What are the Impacts on Growth?
If Trump were to implement his threat against Mexico and Canada, things would change, however. Given the weight of these countries in US trade, the average tariff rate would exceed 10%, a level not seen since the end of the 1930s! Activity in Mexico and Canada would be seriously slowed (an estimated loss, according to Brookings[3], or one point of GDP if the countries do not retaliate and three points of GDP with a retaliatory response of the same magnitude), particular because of to the magnitude of their trade with the United States.
Given the size of the US economy, the effect on domestic growth would be more moderate (a loss of 0.2 to 0.3 points of GDP). However, it can be argued that this effect is underestimated because trade models do not fully account for the complexity of the deep economic integration of the three economies. In the automotive sector, for example, it is not uncommon for products to cross borders multiple times: If US manufacturers had to pay 25% tariffs each time they source from Mexico or Canada, this would increase the price of cars by an average of $3,000[4].
Imposing tariffs on Mexico and Canada would also run counter to the Trump administration’s goal of developing more secure supply chains. It could also push these countries to forge other economic partnerships with countries now seen as more reliable than the United States. Paradoxically, by undermining recent efforts to relocate supply chains to the American region (nearshoring), an increase in tariffs on Mexico or Canada could even, in the medium term, end up benefiting… China!
And What Next?
For now, of course, the President’s goal seems to be to obtain concessions in the fight against drug trafficking or illegal immigration. Perhaps it is also a matter of preparing for a renegotiation of the terms of the USMCA[5] free trade agreement more favourable to the United States. It is therefore far from certain that Trump will impose tariffs on all imports from historical US partners. In the meantime, however, on February 10th Trump just announced tariffs of 25% on steel and aluminum[6] (about 2. 5% of total US imports in 2024), an increase that will first affect Canada and Mexico!
Campaign statements and the America First Trade Policy executive order signed on January 20th -- the day of his inauguration -- suggest, however, that Donald Trump will not stop there in terms of tariff policy.

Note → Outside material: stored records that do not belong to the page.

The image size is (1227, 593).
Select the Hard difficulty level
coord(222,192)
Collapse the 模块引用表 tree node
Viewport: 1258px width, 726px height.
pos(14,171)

On April 1st, he will receive reports allowing him to act using Section 232 of the Trade Expansion Act of 1962 or Section 301 of the Trade Act of 1974 to extend his threats to other countries… The EU, for instance, which Donald Trump has already called an ‘atrocity’ on trade!
… to be continued!
[1] D. Trump: « One, Big Beautiful Bill »
[2] Tax Cuts and Job Act, 2018, also called the ‘Trump tax cuts’.
[3] Trump’s 25% tariffs on Canada and Mexico will be a blow to all 3 economies
[4] Eric Levitz (2025), “Is Trump’s trade war with Mexico and Canada over? Why the tariffs might — and might not — still happen”, Vox
[5] US-Mexico-Canada.
[6] In Mars 2018, citing national security concerns, the President had already imposed tariffs of 25% on steel and 10% on aluminum under section 232 of the 1962 Trade Expansion Act.